Malgré cet épisode, ils s’étaient entraînés durement, comme ils l’avaient toujours fait, hantant les pistes et les hangars. L’école de Ringway n’en faisait certes pas des experts en parachutisme, d’où le système d’ouverture automatique. Mais ils devaient être prêts à sauter dans des conditions difficiles, à basse altitude et de nuit. Le plus important était de réussir son atterrissage, jambes pliées et serrées, bras le long du corps, en effectuant un roulé-boulé simple, mais qu’il ne fallait pas rater sous peine de se rompre les os. Ils s’étaient exercés d’abord au sol, puis à des petites hauteurs, sur une chaise, un escabeau et, dernière étape, une échelle. Depuis l’échelle, Claude avait hurlé à chaque fois qu’il s’était élancé. Entre les exercices de saut, il y avait eu des exercices physiques pour ne rien perdre de l’instruction écossaise, la découverte du matériel aéronautique, et surtout la rencontre avec les avions : les bombardiers Whitley, qui les largueraient au-dessus de la France, et les Westland Lysander, des petits avions de quatre places, sans armement mais capables d’atterrir et de décoller sur de très courtes distances, et qui viendraient les récupérer sur le terrain en fin de mission, au nez et à la barbe des Allemands. Pendant la visite des appareils au sol, les stagiaires, heureux comme des enfants, s’étaient installés dans les cockpits pour jouer avec les instruments de bord. Stanislas avait essayé sans succès d’initier ses camarades au maniement des commandes, mais tous se bornaient à appuyer, au hasard, sur tous les boutons, tandis que Gros et Frank s’époumonaient dans les casques-micros. L’instructeur, impuissant et dépité, était resté sur le tarmac, ne pouvant que constater la débandade. À côté de lui, Claude, inquiet, avait demandé s’il y avait un risque quelconque que l’un de ses camarades, dans l’agitation, largue une bombe de plusieurs tonnes à même la piste.

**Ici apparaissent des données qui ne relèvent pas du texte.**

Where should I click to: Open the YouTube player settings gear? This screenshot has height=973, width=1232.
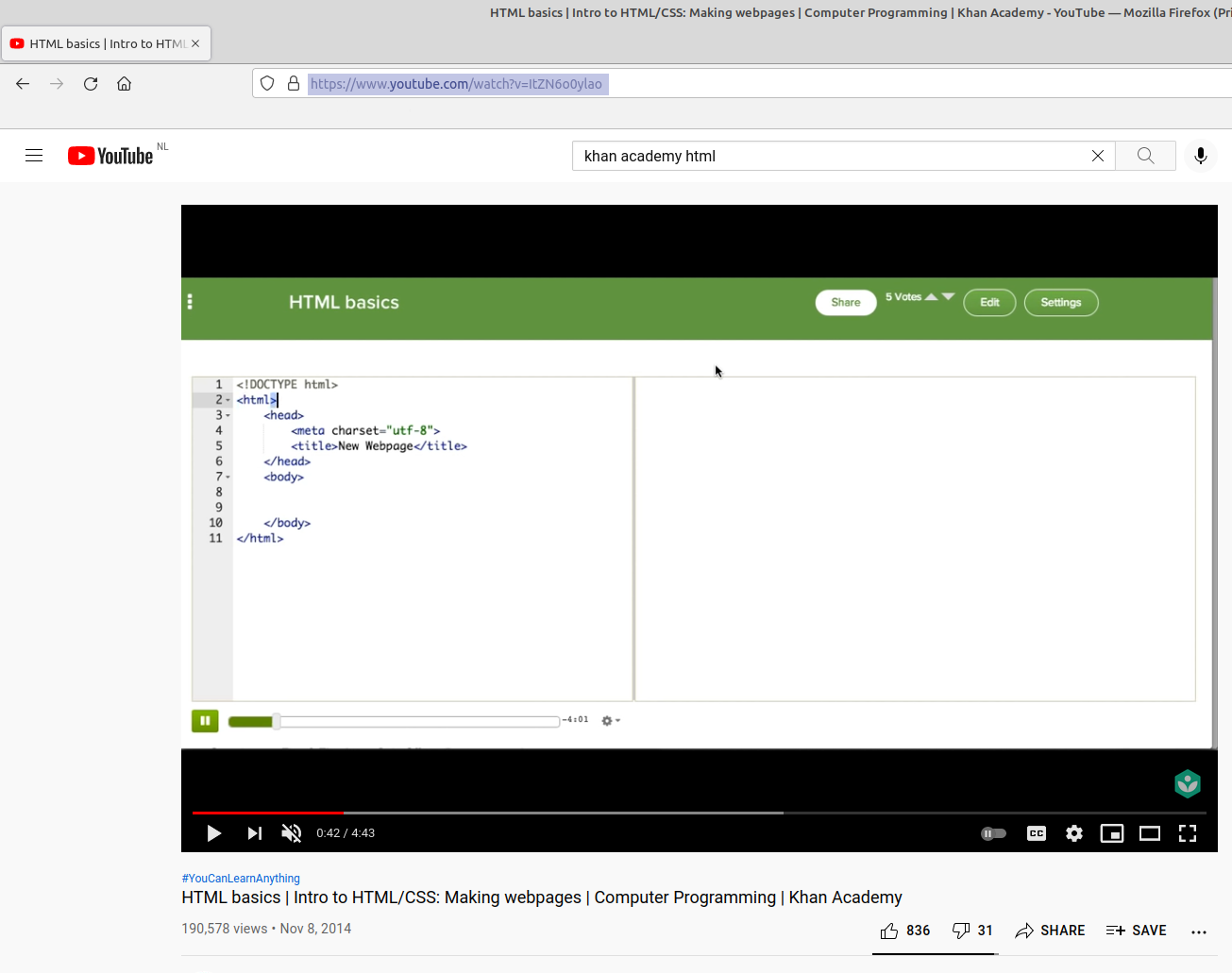pos(1073,833)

Le SOE se refusait à faire habiter ses recrues à Ringway où s’entraînaient en même temps qu’eux des soldats de l’armée britannique, commandos parachutistes et troupes aéroportées : une trop grande promiscuité, même avec des militaires, était jugée dangereuse pour de futurs agents secrets. Les différentes sections étaient donc toutes logées à Dunham Lodge, dans le Cheshire, et les stagiaires faisaient quotidiennement le trajet jusqu’à la base en camionnette. Ainsi avaient-ils repéré un pub, sur la route de Ringway, et comme au terme de leur première semaine ils avaient obtenu une permission de quelques heures, ils s’y étaient tous rendus. À peine entrés dans l’établissement, ils s’étaient bruyamment éparpillés entre les cibles des fléchettes et les tables de billard, mais Gros était resté planté sur le parquet collant, paralysé, subjugué : il venait de voir, juste derrière le comptoir, celle qu’il considérait être la femme la plus extraordinaire du monde. Il l’avait contemplée pendant de longues minutes, et il avait été irradié par un soudain bonheur qu’il ne s’expliquait pas : il l’aimait. Sans l’avoir vue plus de quelques instants, il l’aimait. Alors, timidement, il s’était installé au comptoir et il l’avait admirée encore, cette brune menue qui distribuait des pintes de bière avec une grâce infinie. Il devinait, sous son chemisier serré, sa taille de guêpe et son corps fin ; il aurait voulu la serrer contre lui, et inconsciemment, sur son tabouret, il s’était enlacé lui-même, retenant son souffle pendant de longues minutes. Puis il s’était mis à commander des bières, des quantités de bières, balbutiant dans son anglais pitoyable, juste pour qu’elle lui prête attention, et il avait bu chaque chope d’un trait, pour vite en commander une autre. À ce rythme, il n’avait pas fallu longtemps pour que Gros fût complètement ivre, et sa vessie sur le point d’exploser. Il avait convoqué Key, Pal et Aimé pour une réunion de crise dans les toilettes du pub.